Millions of teenagers are sitting on a £2,000 windfall, but most have no idea it is there or how to get it.
More than six million children who were born between 2002 and 2011 were beneficiaries of a Labour government scheme to provide them with a nest egg when they reached 18. They were given £250 at birth that was invested on their behalf in a child trust fund.
The idea was that parents and other family members could add to the fund, which would be invested in stock and shares, to provide them with a lump sum. Children from poor families or those in care were given £500.
A report by the National Audit Office (NAO) says that the value of the funds has risen dramatically, to an average of £1,911. It says that many of the beneficiaries, who are now aged over 18, are unaware that they have access to the money or know how to get hold of it.
It found that of the £800 million that is now owing to the first cohort, £394 million was owing to 145,000 people.

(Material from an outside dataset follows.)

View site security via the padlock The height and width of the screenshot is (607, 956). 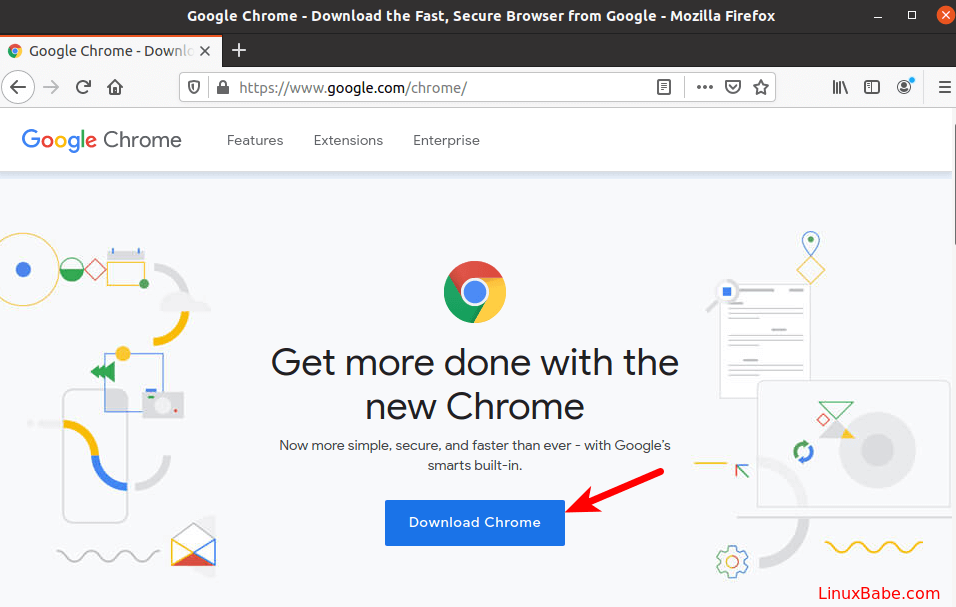222,87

A YouGov survey of parents of children aged eight to 16 also found that one in six was unaware of the scheme.
The NAO said that part of the problem was that HM Revenue & Customs set up 1.7 million funds — 28 per cent of all accounts — after parents failed to do so within the required 12 months using vouchers sent to them by the taxman.
Gareth Davies, head of the NAO, said the government needed to take a much more proactive approach and advertise the existence of the funds. He also said that providers, such as banks and building societies, could be earning up to £100 million a year through charges.
“At a time of economic hardship for millions of people across the country it is important the government does enough to make sure young people are aware of, and can access, their child trust funds,” he said. “HMRC should also seek to re-evaluate child trust funds to understand the impact the scheme has had on savings for young people, including those from low-income families.”
Dame Meg Hillier, chairwoman of the Commons public accounts committee, added that such funds could be a lifeline for young people. “HMRC have left £2 billion of taxpayers’ money sitting in child trust funds for years while the organisations looking after the funds earned millions from them,” she said. “Yet HMRC does not know how many young people have lost track of their money. Its latest figures show almost £400 million had yet to be claimed, which in a cost of living crisis could be a vital lifeline to young people, particularly those from low-income backgrounds.
“HMRC needs to proactively help reunite young people with their funds.”
If teenagers or their parents and guardians know who their child trust fund provider is they can contact them directly. Alternatively, they can visit the government website gov.uk and complete an online form to find out where it is held.
An HMRC spokesman said: “We want to help people access the savings and money they’re entitled to and we encourage people to check to see if they have money waiting for them.
“We regularly remind people of child trust funds and how they can check if they have an unclaimed account. We are exploring further ways we can raise awareness of the scheme.”